Supplied text:
Myc is a highly pleiotropic transcription factor that coordinates multiple, diverse aspects of cell proliferation and whose expression is frequently deregulated and/or elevated in human cancers. Our studies indicate that Myc orchestrates not only the wide variety of intracellular programs necessary for orderly cell expansion - cell metabolism, cell growth, cell cycle progression, de-differentiation and apoptosis - but also a suite of extracellular programs that reorganize the local somatic microenvironment and prepare it for the cell expanding in its midst. Oncogenic activation of Myc hijacks all of these diverse processes, allowing oncogenic Myc to instruct and maintain multiple aspects of the neoplastic phenotype. In this proposal, we will address three pivotal questions in Myc tumor biology. First, how does Myc activation in somatic cells in vivo instruct and maintain widespread tumorigenic changes in the immediate somatic microenvironment. Second, how is Myc oncogenic action determined by the cell/tissue type in which Myc is activated? Third, oncogenically activated Myc appears necessary for maintenance of tumors that it elicits. However, Myc is not itself mutated in most tumors but, instead, appears to act as an endogenous downstream conduit of proximal oncogenic lesions. To what extent is endogenous Myc activity required for tumor maintenance, and why? We will address these questions in three aims.
In Aim 1 we will use our well-established and kinetically defined reversibly switchable pancreatic beta cell mouse model of Myc-induced tumorigenesis to ascertain how Myc precipitates the causal chain of events that reorganize the islet microenvironment. Focusing specifically on Myc-induced tumor angiogenesis, we will ascertain the role of inflammatory cytokines and infiltrating cells in initiating and maintaining tumor vasculature and the role this plays in tumor maintenance.

Problem set:
**a)** Extract everything in the Myc research summary from "In Aim 1 we" down to "in tumor maintenance.".
**b)** According to the Myc research summary, what kind of mouse model will Aim 1 use?
**c)** Write the next part of the Myc research summary, continuing from its last sentence.

Information supplied:

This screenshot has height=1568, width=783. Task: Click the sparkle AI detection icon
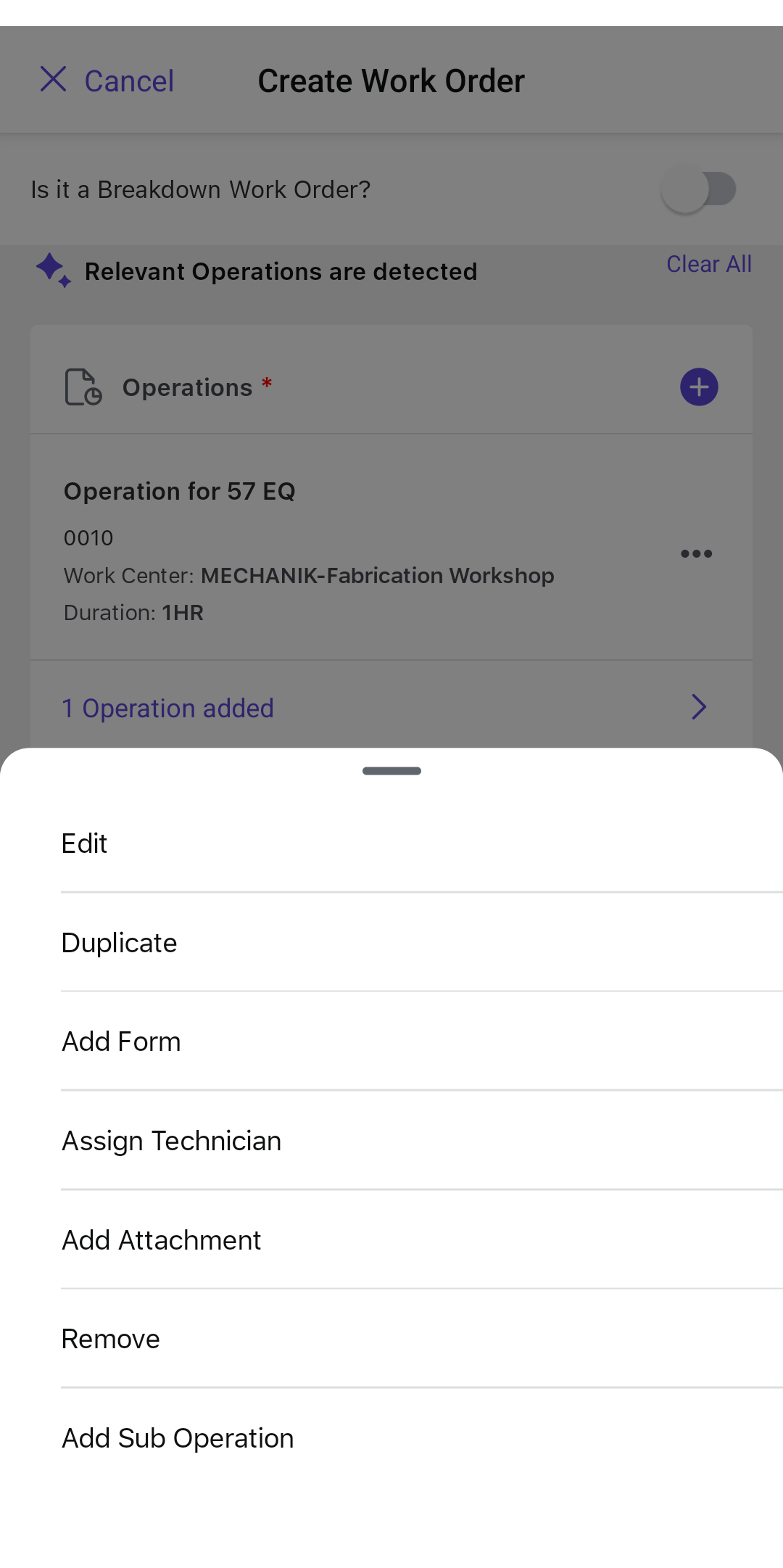[54, 271]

Solved tasks:
**a)**
In Aim 1 we will use our well-established and kinetically defined reversibly switchable pancreatic beta cell mouse model of Myc-induced tumorigenesis to ascertain how Myc precipitates the causal chain of events that reorganize the islet microenvironment. Focusing specifically on Myc-induced tumor angiogenesis, we will ascertain the role of inflammatory cytokines and infiltrating cells in initiating and maintaining tumor vasculature and the role this plays in tumor maintenance.

**b)** A well-established, kinetically defined, reversibly switchable pancreatic beta cell mouse model of Myc-induced tumorigenesis.

**c)**
In Aim 2 we will address the consequences of Myc action in multiple tissues using a novel transgenic mouse model that allows sporadic and reversible activation of Myc in any target tissue. Using this model, we will specifically focus on Myc oncogenic mechanism in lung.
In Aim 3 we will use a novel mouse model in which we can reversibly inhibit endogenous Myc function in multiple tissues in vivo to determine the role played by endogenous Myc in maintenance of normal and neoplastic tissues.
Myc is a pivotal regulator of cell growth that is aberrantly activated in many human cancers. Because it integrates so many diverse pathways necessary for tumorigenesis, it and its direct downstream agents are in principle attractive candidates for therapeutic targeting of many cancers. In this proposal we delineate how Myc exerts its multifarious tumorigenic effects in differing tissues and ascertain the extent to which Myc function is required to drive formation of cancers and, thereafter, maintain them.